Exploring the Effect of Genetic Improvement for Large Language Models-Generated Code

Pinna, Giovanni; Ravalico, Damiano; Rovito, Luigi; Manzoni, Luca; De Lorenzo, Andrea

doi:10.1007/s42979-025-04281-x

In recent years, the field of Natural Language Processing (NLP) has made considerable progress with the development of neural network-based models, leading to the creation of various Large Language Models (LLMs). These models have demonstrated strong performance in various NLP tasks, such as language translation, sentiment analysis, and named entity recognition. One notable application of LLMs is their ability to generate code automatically from simple problem descriptions.
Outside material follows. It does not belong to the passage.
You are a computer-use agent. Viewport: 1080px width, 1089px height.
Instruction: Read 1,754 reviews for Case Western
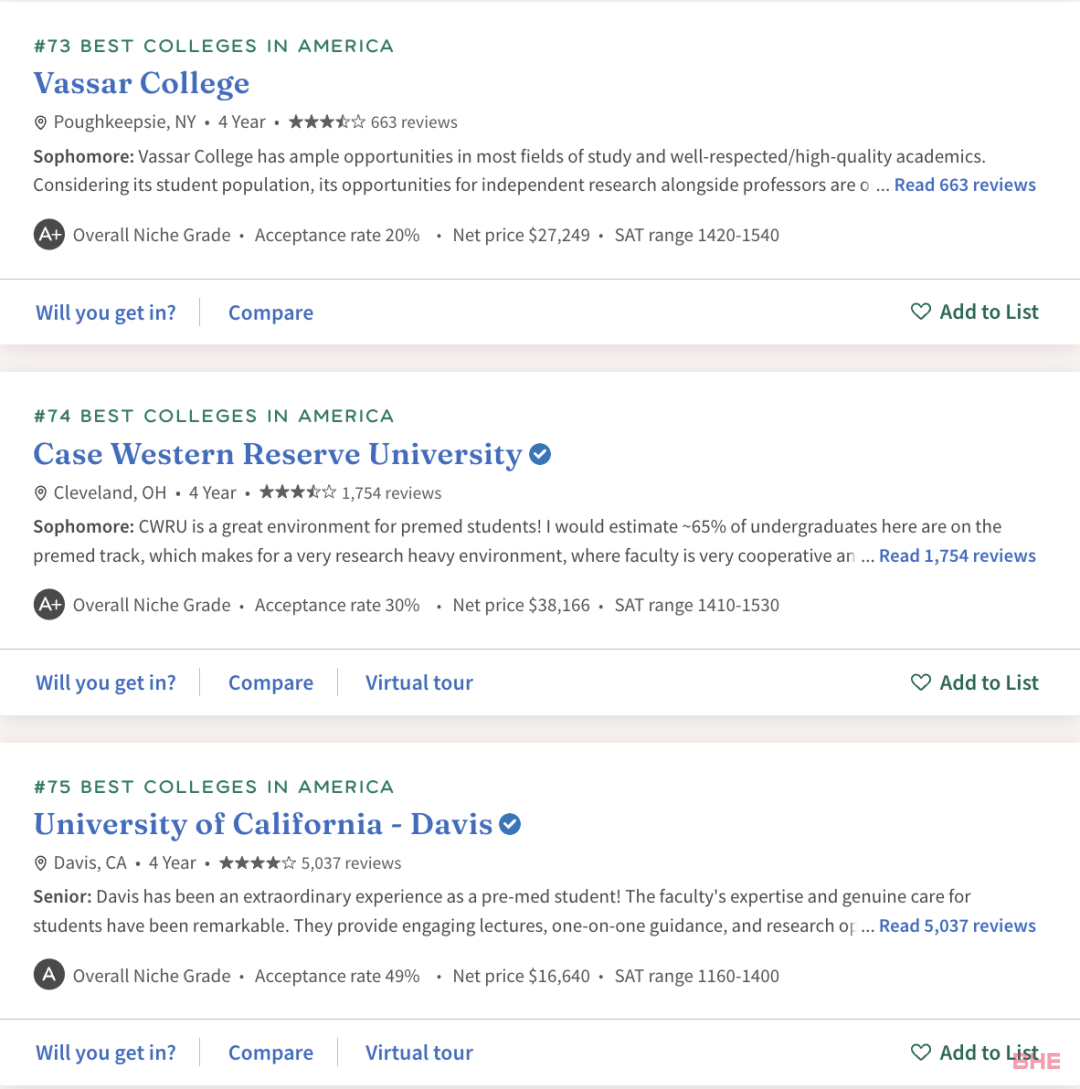pyautogui.click(x=957, y=556)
However, even advanced LLMs frequently generate incorrect code. To address this issue, we extend a recently proposed method that aims to improve the correctness of code generated by LLMs using an evolutionary approach known as Genetic Improvement (GI). Our method involves constructing a dynamic grammar based on the LLM-generated code and using a problem-agnostic fitness function. In our experiments, we evaluated the proposed method on 25 well-known and widely-used problems across four different LLMs, both open-source and proprietary models. We demonstrate that our approach significantly improves the accuracy of code generated by LLMs. Specifically, for problems that the LLM alone does not fully solve, we show that GI significantly improves the initial LLM-generated solution in 50% to 75% of cases across the tested models. Our proposed GI approach remains effective as long as the initial LLM-generated code, despite some errors, provides a solid foundation for constructing a correct program.